En effet, cette compétition a eu lieu, le week-end dernier, dans la salle située sous les gradins du Complexe sportif Mohammed V, avec la participation de plusieurs clubs suivants : WAC, Raja de Casablanca, USM, FAR, KAC, RSK, Raja de Sidi Aïssa de Béni-Mellal, Buschido, Jemâat Sheïm (JSS). 21 combats ont eu lieu, mettant aux prises 50 lutteurs et lutteuses dans toutes les catégories de poids confondues, dans les trois styles reconnus par la FILA (Fédération internationale des luttes associées). Comme à son accoutumée, le WAC de Casablanca a, encore une fois, imposé sa suprématie au détriment de tous les clubs qui ont pris part à cette grande fête du tapis. Les Rouges se sont taillé la part du lion en disposant de 8 médailles d’or, 3 en argent et 4 en bronze, suivi de loin du Raja avec 3 médailles d’or, 4 en argent et une en bronze. Viennent en troisième position les FAR de Rabat avec 4 médailles en or, 1 argent et 1 en bronze. Mais tous dominé au classement général par les équipes féminines du WAC et du RCA. La lutte féminine fut dominée par les lutteuses du WAC qui ont raflé 4 titres, sans toutefois oublier le Raja de Sidi Aïssa par le biais de sa lutteuse Aziza Kadri qui, malgré sa grave blessure, a résisté pour arracher sa médaille d’or aux dépens de la jeune lutteuse de l’USM Nezha Naït Qori, ainsi qu’une médaille d’or pour le Raja par Hassanine Sabri dans la catégorie des 59 kg. Il faut tout de même noter le combat des deux représentantes du Maroc aux derniers championnats d’Afrique qui se sont déroulés au Caire, en l’occurrence Rajae Rajib (WAC) et Kawtar Othmani (USM) qui ont livré un combat des plus coriaces. Le niveau rapproché des lutteuses a contraint les arbitres au recours à l’avantage qui était du côté de Rajae Rajib puisqu’elle n’a écopé que de deux avertissements contre trois pour Kawtar Othmani.
Pour sa part, la lutte masculine a donné lieu à des combats attrayants comme celui d’Ahmed Krikbou (RSK) et Mohamed Bouazzaoui. Le niveau technique était satisfaisant. Les deux compétiteurs ont fait preuve de beaucoup de détermination. Lors de cette belle finale, toutes les prises ont été mises à exécution, notamment le double ramassage des jambes et le tour de bras à la volée. Ce combat est revenu difficilement au lutteur de la RSK Ahmed Krikbou qui a pris sa revanche après avoir été privé de la médaille d’or, la saison dernière par Mohamed Azzaoui.
À cet égard, Ahmed Krikbou a démontré au directeur technique de l’équipe nationale de lutte qu’il était encore prêt pour défendre crânement les couleurs de l’équipe nationale.
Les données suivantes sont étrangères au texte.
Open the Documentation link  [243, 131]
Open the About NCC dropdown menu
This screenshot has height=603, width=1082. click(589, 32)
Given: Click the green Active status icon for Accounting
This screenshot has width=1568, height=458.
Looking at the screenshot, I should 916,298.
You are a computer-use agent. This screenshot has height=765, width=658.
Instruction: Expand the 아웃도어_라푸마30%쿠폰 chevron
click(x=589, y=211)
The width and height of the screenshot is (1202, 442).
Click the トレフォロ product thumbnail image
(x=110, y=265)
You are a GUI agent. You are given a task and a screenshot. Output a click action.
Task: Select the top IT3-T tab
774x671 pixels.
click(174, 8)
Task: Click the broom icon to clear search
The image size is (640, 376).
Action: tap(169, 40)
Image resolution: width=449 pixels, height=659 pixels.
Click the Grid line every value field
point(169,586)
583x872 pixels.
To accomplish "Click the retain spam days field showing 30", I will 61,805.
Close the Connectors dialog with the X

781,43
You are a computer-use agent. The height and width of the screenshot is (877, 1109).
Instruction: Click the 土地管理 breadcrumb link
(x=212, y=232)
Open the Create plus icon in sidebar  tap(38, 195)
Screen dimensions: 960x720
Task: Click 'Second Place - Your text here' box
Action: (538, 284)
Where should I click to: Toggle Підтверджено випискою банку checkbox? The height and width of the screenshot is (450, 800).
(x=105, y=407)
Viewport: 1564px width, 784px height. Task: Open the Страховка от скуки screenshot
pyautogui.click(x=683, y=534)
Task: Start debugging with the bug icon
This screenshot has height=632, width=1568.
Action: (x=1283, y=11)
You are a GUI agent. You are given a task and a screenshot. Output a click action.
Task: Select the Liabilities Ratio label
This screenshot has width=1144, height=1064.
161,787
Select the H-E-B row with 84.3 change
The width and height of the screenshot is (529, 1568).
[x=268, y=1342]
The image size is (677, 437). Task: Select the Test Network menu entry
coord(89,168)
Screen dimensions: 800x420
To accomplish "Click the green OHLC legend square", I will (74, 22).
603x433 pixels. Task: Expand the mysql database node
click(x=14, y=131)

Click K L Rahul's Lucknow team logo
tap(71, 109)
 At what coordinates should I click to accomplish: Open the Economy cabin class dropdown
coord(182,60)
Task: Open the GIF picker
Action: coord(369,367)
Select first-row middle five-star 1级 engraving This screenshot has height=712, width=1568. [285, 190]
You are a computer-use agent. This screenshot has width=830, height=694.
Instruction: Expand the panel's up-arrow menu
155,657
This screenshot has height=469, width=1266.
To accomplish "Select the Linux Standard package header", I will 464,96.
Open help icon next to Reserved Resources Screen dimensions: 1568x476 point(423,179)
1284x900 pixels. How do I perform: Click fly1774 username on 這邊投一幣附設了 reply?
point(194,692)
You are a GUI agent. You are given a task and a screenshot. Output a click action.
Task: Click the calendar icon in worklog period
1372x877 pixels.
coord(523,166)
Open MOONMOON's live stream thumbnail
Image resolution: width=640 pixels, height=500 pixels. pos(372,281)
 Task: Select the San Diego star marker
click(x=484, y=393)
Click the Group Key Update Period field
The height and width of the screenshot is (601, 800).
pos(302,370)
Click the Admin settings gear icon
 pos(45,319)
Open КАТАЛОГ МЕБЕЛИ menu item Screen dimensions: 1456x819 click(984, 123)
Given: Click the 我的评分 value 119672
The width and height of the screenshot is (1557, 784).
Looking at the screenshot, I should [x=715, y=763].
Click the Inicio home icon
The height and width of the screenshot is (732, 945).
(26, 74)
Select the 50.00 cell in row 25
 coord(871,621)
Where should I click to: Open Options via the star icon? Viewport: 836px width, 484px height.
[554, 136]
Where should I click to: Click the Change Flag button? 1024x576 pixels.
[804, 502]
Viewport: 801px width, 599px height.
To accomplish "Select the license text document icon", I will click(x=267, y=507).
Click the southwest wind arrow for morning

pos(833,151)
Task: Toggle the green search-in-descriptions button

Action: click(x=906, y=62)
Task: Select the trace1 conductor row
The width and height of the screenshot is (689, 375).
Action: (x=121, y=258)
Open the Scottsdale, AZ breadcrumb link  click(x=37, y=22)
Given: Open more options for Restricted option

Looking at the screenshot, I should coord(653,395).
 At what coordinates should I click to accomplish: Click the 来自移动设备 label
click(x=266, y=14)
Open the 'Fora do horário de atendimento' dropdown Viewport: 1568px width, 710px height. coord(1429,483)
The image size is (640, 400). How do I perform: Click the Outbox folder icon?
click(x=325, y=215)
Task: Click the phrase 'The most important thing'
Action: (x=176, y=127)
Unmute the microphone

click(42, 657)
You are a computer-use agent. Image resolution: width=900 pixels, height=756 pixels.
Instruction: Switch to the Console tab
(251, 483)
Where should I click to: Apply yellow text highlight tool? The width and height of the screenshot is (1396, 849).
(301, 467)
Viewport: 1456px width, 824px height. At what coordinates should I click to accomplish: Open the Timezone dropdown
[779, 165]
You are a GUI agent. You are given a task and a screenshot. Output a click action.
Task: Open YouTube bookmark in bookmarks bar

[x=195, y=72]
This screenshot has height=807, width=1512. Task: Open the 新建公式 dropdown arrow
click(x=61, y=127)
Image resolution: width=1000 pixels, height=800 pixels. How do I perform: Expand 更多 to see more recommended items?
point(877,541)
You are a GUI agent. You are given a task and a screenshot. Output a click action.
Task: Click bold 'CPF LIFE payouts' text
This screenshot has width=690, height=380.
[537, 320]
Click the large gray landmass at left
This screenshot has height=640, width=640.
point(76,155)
À rappeler que Bouazzaoui souffre, ces derniers moments, d’une douleur chronique. En général, le niveau technique de cette phase finale était juste moyen et ceci s’explique par le fait que nos athlètes n’ont pas été soumis à une préparation poussée au niveau de leurs clubs respectifs, suite à leur engagement aux examens du baccalauréat. L’arbitrage était dans l’ensemble bon sous l’oeil du chef de tapis, l’arbitre international exceptionnel, Noureddine mouchfâa, secondé par Jelloul El Yacoubi.
La réussite incontestable de cette manifestation est due essentiellement à un travail de groupe très bien orchestré par deux hommes de métier: Sfa Abdelmajid et l’ex-champion d’Afrique, Brahim Lokssaïni. La compétition s’est clôturée par la remise des médailles et des diplômes aux différents vainqueurs par le président de la FRML, Haj Labdi Ibnou Zouhaïr, et plusieurs membres représentant le bureau fédéral et les clubs.